Wednesday 18 July 2012

Day 12 - FIDA and DOVVSU

Today I visited two different organisations – the International Federation of Women Lawyers and the Domestic Violence Victim Support Unit.

The International Federation of Women Lawyers (FIDA – no, I don’t get it either) is an NGO which, according to their Mission Statement, “is committed to addressing discrimination in society by promoting and protecting the rights of women, children, and the vulnerable”.  Its work includes giving legal advice, conducting mediations, public education, and campaigning.  It addresses issues such as sexual assault, the representation of women in politics, child abuse, forced marriage, slavery, child maintenance, marital problems, and living with HIV (I found out today the shocking fact that 68% of women in sub-Saharan Africa are HIV positive).  Unfortunately, FIDA doesn’t have the funding to take cases on to court.  Lawyers volunteer to give initial legal advice but if a client needs help beyond this, it has to be paid for.

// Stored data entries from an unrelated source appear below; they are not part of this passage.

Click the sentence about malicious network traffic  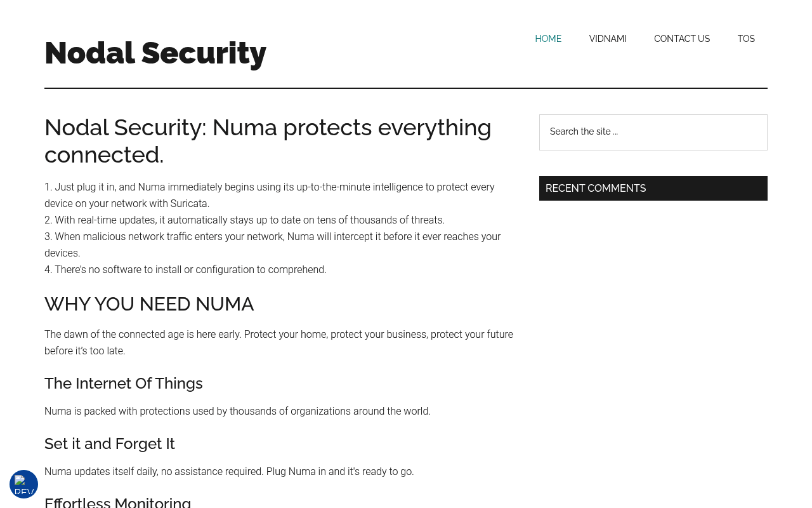tap(273, 244)
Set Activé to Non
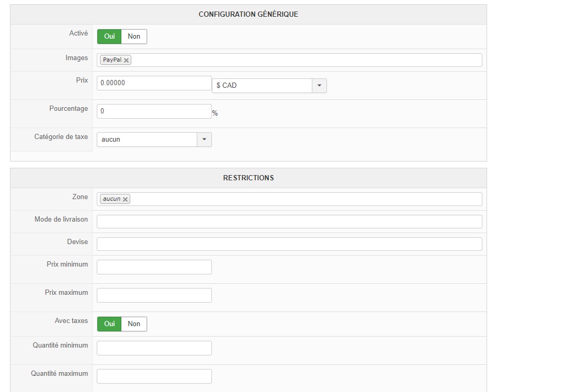The image size is (565, 392). [134, 37]
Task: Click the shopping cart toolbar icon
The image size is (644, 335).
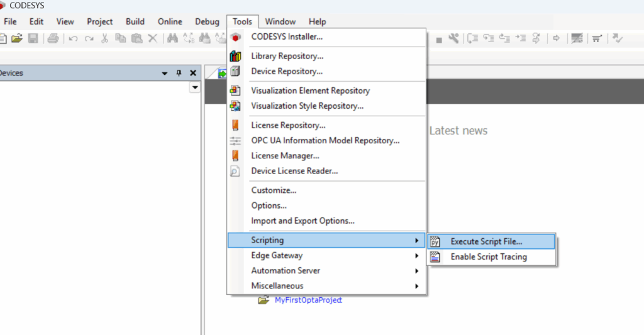Action: click(x=596, y=38)
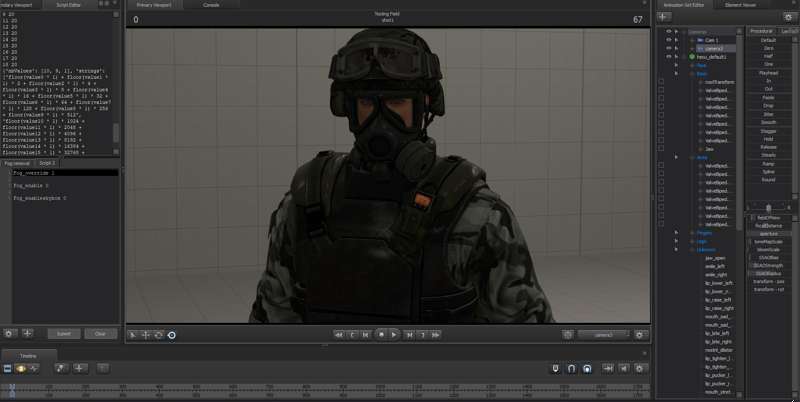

I sat in on a legal clinic, in which a succession of clients were given advice or took part in a mediation.  The cases I observed concerned a family dispute over property, a wife’s entitlement to assets of her late husband, child maintenance, and marital issues.  The mediations took a similar form as those I witnessed at the Legal Aid Board, with first the claimant then the respondent stating their case.  This is an effective, and I believe very widely used, structure, but it is vulnerable to abuse: one party today took it as an opportunity to recount almost everything that had ever happened to him, resisting all attempts to get him to come to the point.  It did also strike me that, despite this very formulaic beginning, after the opening statements there is a danger of the mediation descending into a free-for-all. This tendency is perhaps partly due to the fact that, in Ghana, mediations don’t seem to include private meetings between the mediator and individual parties, as would happen in the UK.  This may be due to time and space constraints, but these private meetings would be useful in providing each party with breathing space and in breaking up what can otherwise be a very lengthy confrontation. 


The FIDA offices


The Domestic Violence Victim Support Unit (DOVVSU) is a unit of the police which deals with domestic violence offences.  I met today with the superintendent of DOVVSU and one of the police prosecutors.  DOVVSU handles domestic abuse cases from start to finish.  Complainants are initially directed to the Complaints Unit; their case is then passed on to investigating officers for preparation; and the brief, or docket, is then presented in court by a police prosecutor.  

It was extremely interesting talking to the police prosecutor.  These officers prosecute all crimes in Ghana apart from rape and murder, which are handled by lawyers from the Attorney-General’s office.  There is no independent state prosecution service, apart from the Attorney-General.  I can appreciate how having the police prosecute crimes may be more efficient, but it seems to me that there are two problems with this system.  Firstly, an independent prosecution service helps ensure that only appropriate cases are prosecuted and provides a check on the work of the police.  Secondly, police prosecutors are not trained lawyers, yet they are doing the work of – and alongside – counsel.  It is surely just as important for the state to be adequately represented as it is for the defendant, but there is a potential imbalance here.